ABOUT THIS EXERCISE:
Your answer should repeat every line of the records below in which the word "badge" appears.

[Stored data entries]
☆ ☆ ☆ ☆ ☆
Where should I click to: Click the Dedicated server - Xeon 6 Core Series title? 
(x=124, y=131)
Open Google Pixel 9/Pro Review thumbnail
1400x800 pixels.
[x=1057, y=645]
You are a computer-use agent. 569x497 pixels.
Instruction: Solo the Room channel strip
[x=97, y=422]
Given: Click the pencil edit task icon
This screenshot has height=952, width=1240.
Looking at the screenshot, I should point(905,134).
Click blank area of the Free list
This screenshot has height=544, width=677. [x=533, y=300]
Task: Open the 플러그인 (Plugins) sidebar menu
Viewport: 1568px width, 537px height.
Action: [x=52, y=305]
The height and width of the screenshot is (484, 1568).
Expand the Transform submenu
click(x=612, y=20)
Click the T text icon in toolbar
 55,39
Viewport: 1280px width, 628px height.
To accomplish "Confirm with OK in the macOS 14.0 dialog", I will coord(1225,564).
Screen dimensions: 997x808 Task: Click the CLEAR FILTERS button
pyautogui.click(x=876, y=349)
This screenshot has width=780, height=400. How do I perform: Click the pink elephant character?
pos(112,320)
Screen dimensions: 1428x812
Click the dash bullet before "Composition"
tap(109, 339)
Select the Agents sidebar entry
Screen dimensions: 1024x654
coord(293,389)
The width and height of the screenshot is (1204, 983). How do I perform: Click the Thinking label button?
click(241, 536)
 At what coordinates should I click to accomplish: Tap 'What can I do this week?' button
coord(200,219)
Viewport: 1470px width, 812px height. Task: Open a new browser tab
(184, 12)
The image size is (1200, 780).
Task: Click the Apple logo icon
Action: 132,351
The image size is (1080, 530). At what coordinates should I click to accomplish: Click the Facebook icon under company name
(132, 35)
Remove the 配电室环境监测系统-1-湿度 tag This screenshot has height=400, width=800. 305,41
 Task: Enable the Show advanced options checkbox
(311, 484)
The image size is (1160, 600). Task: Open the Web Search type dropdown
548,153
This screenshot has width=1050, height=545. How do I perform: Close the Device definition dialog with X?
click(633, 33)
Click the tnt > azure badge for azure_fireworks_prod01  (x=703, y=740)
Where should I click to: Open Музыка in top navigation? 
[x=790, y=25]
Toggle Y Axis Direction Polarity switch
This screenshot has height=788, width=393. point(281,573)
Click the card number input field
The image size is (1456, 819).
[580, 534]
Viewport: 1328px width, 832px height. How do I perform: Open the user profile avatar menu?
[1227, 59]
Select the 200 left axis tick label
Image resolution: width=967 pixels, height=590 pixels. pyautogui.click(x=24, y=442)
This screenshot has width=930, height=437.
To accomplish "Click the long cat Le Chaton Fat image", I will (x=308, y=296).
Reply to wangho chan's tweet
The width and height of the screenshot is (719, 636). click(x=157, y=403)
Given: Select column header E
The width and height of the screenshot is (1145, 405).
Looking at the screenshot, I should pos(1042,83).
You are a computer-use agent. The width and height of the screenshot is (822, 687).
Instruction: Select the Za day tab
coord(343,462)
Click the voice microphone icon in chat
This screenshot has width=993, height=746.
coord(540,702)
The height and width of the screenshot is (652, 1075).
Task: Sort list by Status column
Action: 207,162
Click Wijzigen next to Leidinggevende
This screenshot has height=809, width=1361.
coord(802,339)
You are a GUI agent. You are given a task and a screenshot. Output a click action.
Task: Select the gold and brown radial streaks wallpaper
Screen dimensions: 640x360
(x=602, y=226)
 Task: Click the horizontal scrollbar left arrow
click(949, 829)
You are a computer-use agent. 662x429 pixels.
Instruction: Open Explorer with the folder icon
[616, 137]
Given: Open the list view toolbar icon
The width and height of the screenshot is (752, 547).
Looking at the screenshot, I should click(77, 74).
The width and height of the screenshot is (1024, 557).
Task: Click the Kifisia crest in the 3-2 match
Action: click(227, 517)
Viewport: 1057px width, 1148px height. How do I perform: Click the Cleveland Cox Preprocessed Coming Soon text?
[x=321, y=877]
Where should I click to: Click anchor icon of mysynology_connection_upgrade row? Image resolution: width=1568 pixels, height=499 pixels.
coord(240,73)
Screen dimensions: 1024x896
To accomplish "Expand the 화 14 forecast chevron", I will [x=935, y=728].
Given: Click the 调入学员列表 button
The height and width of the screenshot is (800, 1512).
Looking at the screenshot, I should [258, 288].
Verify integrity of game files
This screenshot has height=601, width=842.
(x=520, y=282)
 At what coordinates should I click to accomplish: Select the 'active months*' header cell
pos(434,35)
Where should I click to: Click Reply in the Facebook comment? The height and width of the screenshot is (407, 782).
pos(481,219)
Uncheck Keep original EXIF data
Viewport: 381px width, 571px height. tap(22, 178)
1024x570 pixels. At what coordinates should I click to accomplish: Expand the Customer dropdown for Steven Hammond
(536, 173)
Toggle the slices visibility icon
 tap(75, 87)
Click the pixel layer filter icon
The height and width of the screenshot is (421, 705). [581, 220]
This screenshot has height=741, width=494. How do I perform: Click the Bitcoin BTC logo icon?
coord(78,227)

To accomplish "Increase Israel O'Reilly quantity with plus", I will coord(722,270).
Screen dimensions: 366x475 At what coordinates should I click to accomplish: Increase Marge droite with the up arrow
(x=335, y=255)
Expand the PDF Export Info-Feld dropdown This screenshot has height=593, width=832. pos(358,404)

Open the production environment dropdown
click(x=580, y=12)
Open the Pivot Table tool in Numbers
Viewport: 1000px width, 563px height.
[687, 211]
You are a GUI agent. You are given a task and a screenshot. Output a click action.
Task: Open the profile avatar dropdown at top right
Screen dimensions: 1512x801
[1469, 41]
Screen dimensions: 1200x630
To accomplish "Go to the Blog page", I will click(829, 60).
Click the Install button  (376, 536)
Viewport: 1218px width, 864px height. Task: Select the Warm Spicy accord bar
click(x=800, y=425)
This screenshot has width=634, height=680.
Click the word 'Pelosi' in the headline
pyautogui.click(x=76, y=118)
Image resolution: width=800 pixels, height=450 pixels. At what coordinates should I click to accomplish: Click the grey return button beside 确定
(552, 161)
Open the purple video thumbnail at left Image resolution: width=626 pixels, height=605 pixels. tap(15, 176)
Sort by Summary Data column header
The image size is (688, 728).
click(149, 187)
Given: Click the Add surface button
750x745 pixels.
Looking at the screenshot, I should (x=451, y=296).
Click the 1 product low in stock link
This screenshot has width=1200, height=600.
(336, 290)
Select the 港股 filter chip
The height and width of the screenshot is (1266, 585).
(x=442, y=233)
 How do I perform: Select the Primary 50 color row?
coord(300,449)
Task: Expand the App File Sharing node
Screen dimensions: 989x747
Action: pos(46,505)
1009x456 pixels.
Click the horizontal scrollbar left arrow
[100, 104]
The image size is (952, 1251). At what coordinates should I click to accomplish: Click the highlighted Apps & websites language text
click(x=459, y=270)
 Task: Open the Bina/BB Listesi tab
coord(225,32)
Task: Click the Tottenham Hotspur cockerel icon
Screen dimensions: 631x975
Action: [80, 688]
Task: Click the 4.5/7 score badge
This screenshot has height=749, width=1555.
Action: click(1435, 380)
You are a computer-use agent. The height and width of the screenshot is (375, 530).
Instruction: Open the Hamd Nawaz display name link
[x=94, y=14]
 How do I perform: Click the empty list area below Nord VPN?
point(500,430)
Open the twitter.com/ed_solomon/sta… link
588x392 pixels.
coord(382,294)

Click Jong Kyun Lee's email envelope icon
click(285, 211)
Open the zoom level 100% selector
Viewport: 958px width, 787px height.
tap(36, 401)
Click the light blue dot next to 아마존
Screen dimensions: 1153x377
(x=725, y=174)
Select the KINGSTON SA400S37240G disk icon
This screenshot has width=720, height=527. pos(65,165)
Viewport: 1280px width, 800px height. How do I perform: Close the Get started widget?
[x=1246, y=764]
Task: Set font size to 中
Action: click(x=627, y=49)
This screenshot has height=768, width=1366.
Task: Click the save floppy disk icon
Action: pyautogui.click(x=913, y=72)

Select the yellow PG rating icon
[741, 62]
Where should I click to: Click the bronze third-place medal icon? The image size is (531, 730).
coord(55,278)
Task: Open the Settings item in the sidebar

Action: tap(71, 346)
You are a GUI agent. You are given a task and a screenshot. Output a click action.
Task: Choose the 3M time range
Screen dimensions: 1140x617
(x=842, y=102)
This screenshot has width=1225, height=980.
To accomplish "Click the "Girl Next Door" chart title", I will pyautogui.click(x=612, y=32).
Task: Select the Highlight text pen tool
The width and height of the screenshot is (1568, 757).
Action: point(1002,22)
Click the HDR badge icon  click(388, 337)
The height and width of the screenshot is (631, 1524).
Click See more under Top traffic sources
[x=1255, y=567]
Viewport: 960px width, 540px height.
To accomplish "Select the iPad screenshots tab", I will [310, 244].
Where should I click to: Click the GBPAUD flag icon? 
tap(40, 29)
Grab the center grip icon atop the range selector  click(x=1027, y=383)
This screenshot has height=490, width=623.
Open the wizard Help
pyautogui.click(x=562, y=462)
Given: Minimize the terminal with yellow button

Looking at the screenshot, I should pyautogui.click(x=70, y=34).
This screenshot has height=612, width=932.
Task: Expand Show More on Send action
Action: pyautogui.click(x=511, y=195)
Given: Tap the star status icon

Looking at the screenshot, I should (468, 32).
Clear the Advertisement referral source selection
☆ ☆ ☆ ☆ ☆
ANSWER FOR THIS EXERCISE:
Click the tnt > azure badge for azure_fireworks_prod01  (x=703, y=740)
Task: Click the 4.5/7 score badge
Click the HDR badge icon  click(388, 337)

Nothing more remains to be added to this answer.